**Job item:**
Give back the stretch from the line containing "coordinates (116, 257)." through the line containing "dialog-title-text: Edition action is", swapping "screenshot" for "image" and leaving everything else unchanged. Return only those lines.

**Material to process:**
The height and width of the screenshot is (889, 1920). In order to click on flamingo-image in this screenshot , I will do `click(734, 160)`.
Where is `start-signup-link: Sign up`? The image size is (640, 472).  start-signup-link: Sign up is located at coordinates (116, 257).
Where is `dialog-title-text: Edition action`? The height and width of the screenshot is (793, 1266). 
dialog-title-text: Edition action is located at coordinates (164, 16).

...

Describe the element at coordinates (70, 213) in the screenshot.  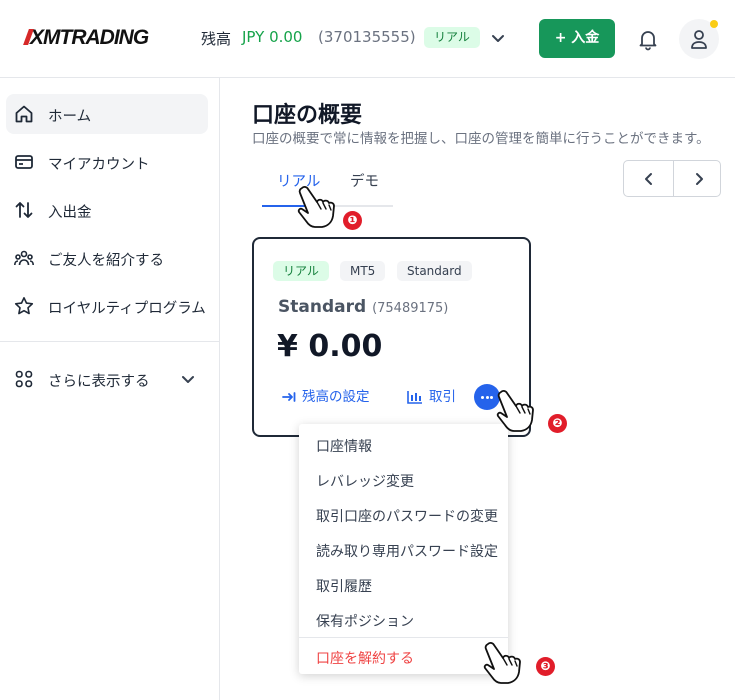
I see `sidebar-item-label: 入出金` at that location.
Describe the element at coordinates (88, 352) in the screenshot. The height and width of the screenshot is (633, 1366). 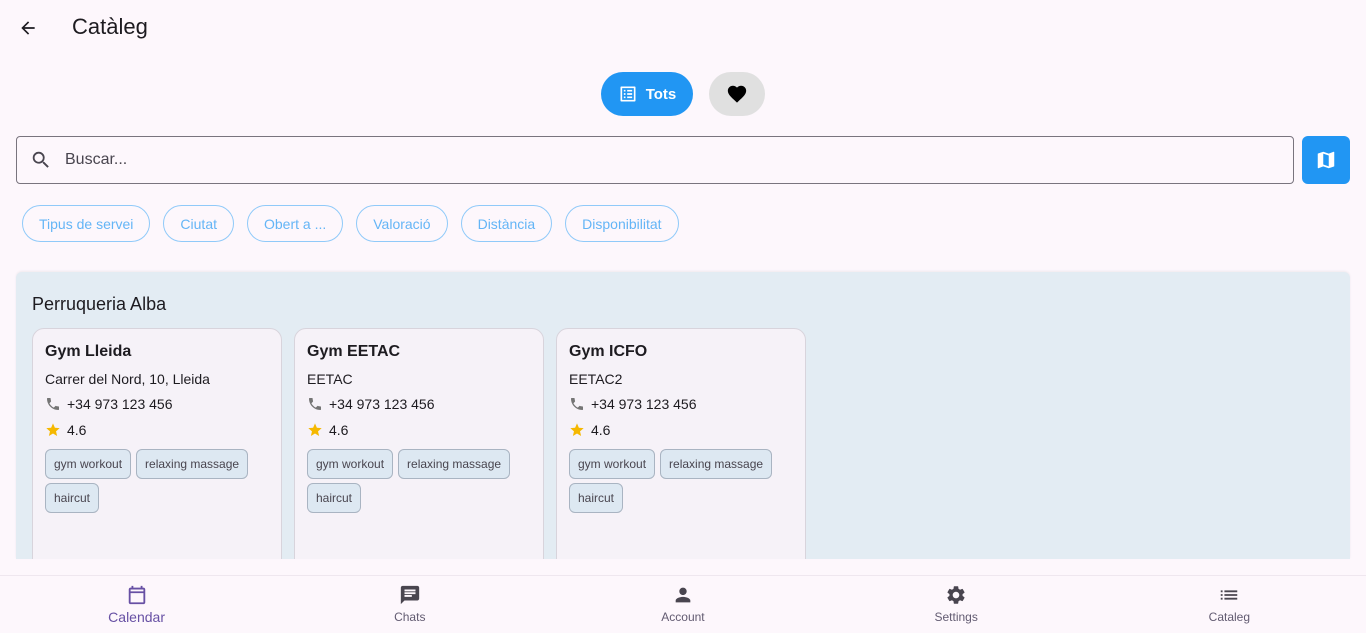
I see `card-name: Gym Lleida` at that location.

* * *

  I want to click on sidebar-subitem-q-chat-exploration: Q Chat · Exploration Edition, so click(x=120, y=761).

**Completed task:**
Where is `start-signup-link: Sign up`? The image size is (640, 472).  start-signup-link: Sign up is located at coordinates (116, 257).
Where is `dialog-title-text: Edition action`? The height and width of the image is (793, 1266). 
dialog-title-text: Edition action is located at coordinates (164, 16).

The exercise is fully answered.